Lame duck sessions are sessions after Election Day when retiring legislators are still in office. The Thursday, December 1 vote by the House to approve HJRCA 62 was 84-18-2. The Senate has not taken action on this measure.
Fall in Illinois – Deer Season
Illinois’ first firearm deer season opens. The first firearm deer hunting season opened on Friday, November 18 and ended on Sunday, November 20. A second, four-day firearm deer hunt will start on Thursday, December 1 and will end on Sunday, December 4.

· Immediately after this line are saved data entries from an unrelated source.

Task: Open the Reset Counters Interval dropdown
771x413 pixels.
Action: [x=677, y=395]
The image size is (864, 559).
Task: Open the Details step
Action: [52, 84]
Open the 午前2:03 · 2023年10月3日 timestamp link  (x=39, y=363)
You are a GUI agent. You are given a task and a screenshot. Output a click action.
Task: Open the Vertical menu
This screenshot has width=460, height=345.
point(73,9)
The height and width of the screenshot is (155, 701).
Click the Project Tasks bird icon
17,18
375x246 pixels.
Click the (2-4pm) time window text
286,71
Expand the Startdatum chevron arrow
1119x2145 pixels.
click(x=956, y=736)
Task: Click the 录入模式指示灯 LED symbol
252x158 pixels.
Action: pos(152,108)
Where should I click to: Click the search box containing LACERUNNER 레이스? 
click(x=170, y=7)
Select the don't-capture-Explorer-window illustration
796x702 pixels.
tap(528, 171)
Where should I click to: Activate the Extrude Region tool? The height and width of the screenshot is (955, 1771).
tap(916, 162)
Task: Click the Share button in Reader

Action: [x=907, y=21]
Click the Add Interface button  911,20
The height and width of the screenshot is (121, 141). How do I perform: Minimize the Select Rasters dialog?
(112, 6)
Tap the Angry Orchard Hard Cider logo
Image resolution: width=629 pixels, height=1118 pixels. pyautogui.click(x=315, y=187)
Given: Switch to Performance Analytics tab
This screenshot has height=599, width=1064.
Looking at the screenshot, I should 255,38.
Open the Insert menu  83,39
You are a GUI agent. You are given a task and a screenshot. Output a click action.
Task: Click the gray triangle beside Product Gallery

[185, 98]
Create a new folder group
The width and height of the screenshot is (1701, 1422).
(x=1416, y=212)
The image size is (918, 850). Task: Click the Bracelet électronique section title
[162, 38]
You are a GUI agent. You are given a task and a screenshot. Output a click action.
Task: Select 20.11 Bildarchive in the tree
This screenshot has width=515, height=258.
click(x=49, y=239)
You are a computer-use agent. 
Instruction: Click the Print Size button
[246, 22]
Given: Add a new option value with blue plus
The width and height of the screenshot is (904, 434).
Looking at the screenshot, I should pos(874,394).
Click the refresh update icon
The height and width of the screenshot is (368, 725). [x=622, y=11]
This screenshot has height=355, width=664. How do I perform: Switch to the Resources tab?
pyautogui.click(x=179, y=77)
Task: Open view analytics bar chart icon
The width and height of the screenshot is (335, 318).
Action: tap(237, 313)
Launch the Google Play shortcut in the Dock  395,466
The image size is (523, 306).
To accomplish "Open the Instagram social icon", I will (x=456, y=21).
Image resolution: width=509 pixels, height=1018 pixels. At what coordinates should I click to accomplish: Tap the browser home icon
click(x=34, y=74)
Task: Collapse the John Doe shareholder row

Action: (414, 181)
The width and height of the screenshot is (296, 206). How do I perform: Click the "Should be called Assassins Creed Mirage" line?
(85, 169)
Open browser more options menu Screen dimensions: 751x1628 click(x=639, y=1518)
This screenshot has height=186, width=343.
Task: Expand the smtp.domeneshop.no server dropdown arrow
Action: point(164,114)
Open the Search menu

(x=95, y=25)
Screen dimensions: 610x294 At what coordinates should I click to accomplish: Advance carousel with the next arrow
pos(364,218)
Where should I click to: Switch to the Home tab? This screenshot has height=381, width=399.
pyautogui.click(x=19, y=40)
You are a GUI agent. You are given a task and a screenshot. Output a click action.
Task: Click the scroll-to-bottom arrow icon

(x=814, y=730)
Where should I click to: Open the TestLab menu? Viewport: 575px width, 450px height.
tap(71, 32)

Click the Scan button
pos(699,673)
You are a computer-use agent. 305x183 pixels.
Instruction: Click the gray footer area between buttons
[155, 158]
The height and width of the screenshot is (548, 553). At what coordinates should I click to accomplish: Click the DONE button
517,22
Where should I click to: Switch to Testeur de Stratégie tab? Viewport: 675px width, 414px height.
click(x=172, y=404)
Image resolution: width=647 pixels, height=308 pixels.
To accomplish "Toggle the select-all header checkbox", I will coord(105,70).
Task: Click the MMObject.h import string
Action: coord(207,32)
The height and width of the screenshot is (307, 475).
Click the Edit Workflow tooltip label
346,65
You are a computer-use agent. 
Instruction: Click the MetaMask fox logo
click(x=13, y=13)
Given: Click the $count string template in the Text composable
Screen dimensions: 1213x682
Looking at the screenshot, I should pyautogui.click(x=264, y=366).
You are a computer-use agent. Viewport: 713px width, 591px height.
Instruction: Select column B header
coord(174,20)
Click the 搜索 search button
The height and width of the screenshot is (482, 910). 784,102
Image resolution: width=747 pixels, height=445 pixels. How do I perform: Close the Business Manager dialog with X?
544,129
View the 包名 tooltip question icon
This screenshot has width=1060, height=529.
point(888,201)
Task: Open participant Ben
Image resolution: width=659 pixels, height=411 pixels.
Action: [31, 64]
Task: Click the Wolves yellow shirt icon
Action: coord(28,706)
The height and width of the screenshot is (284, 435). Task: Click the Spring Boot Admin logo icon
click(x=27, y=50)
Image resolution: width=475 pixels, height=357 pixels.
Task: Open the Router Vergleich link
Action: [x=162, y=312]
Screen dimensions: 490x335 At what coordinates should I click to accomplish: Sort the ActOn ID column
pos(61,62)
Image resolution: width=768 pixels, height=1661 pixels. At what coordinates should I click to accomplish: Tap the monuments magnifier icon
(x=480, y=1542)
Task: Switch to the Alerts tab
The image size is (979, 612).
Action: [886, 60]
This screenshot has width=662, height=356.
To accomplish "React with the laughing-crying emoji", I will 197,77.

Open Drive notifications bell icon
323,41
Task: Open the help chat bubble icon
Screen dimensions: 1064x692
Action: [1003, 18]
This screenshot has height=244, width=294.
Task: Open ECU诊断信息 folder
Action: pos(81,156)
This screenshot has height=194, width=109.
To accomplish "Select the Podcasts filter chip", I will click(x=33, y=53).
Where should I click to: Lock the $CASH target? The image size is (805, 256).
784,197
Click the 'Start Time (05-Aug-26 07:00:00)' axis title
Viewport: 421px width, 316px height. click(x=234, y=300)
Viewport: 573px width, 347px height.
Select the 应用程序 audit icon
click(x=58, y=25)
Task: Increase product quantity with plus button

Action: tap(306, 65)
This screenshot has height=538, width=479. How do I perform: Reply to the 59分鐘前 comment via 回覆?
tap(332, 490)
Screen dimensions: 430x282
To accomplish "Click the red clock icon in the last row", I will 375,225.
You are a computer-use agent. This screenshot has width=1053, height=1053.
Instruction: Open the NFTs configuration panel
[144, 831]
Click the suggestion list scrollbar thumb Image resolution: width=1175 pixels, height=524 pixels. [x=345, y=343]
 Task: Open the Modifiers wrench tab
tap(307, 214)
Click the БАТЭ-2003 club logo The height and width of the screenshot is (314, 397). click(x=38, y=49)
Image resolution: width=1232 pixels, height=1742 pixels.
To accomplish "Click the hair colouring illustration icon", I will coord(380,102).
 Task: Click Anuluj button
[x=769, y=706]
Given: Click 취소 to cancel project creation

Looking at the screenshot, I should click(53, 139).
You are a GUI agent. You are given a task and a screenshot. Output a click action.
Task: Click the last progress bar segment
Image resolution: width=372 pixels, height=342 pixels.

The first deer weekend’s cycle of electronic check-ins by licensed Illinois deer hunters indicated relatively mixed results throughout the state. Physical check-ins continue to be encouraged in a list of counties with positive reports of chronic wasting disease (CWD). The counties affected, and the addresses of the check-in stations, can be found in this list from the Illinois Department of Natural Resources (IDNR). Deer hunters in these counties are asked to bring their harvest to the check-in stations, where trained crews may ask for permission to cut out samples of older animals (at least 1.5 years old) for disease testing. Hunters can ask for test results through this website.